[Exercise passage — start]

Irish-led team discovers new strand of ancient European human genome

16 Nov 2015

The remains discovered by the team. Image via Daniel Bradley/TCD

An international team led by scientists from Trinity College Dublin (TCD) and Cambridge University in the UK has discovered a new genetic strand of an ancient human European hunter-gatherer descendent.

The discovery of the ancient European human genome was by no means an easy feat given that it is considered notoriously difficult to work with ancient DNA samples as they degrade over time and often vanish before researchers are able to analyse them.

But, thankfully, the team was able to locate genomes from the remains of two individuals found in a cave in Georgia, as caves are often the best locations for DNA to be preserved in due to their cool, dry environment.

From their analysis, the genomes discovered in the Georgian caves show the pair lived in the Caucasus thousands of years apart, 13,300 and 9,700 years ago.

And now it appears that among the genomes sequenced is the first ever sequencing of one from the Late Upper Palaeolithic period with the results published today (16 November) in Nature Communications.

[Exercise passage — finish]
[Data section — start]

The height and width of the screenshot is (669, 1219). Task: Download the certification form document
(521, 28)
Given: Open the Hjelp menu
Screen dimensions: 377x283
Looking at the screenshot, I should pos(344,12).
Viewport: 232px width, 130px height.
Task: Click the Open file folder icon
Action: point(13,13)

[Data section — finish]

Parts of the exercise |
1) For each statement, say whether it agrees with the genome article, and quote the article's deciding words: (a) the two sets of remains came from a cave in Georgia; (b) the two individuals lived at the same time; (c) the results appeared in the journal Science.
2) Carry on writing the genome article from its final sentence.
The data plays no part in the work here and can be ignored.

Answer set |
1)
(a) Yes: "the remains of two individuals found in a cave in Georgia"
(b) No: "the pair lived in the Caucasus thousands of years apart, 13,300 and 9,700 years ago"
(c) No: "with the results published today (16 November) in Nature Communications"

2)
The entrance to the Satsurblia Cave in Georgia where the remains was discovered.  Image via Daniel Bradley/TCD

The entrance to the Satsurblia Cave in Georgia where the remains was discovered. Image via Daniel Bradley/TCD

To put into terms the life that these people would have led, their existence as hunter-gatherers would have been shortly after the melting of the ice sheets that followed the ending of the Ice Age and thousands of years before humans began organised agriculture.

“This new lineage diverged from western European hunter-gatherers around the time of the first migrations of early modern humans into Europe about 45,000 years ago and from the ancestors of early farmers around the time of the glacial maximum, 25,000 years ago,” said Andrea Manica of Cambridge University who was involved in the study.

However, the long isolation of the Caucasus strand of ancestry from other European components ended in the Bronze Age when it swept into Europe carried by horse-borne Steppe herders.

But while it is associated with the earliest European humans, this particular strand influenced human development further east in central and south Asia, where this strand of ancestry may have flowed in with the bringers of Indo-Aryan languages.

The lead researcher for the TCD team, Prof Daniel Bradley, said of the discovery: “This is a major new piece in the human ancestry jigsaw, the influence of which is now present within almost all populations from the European continent and many beyond.”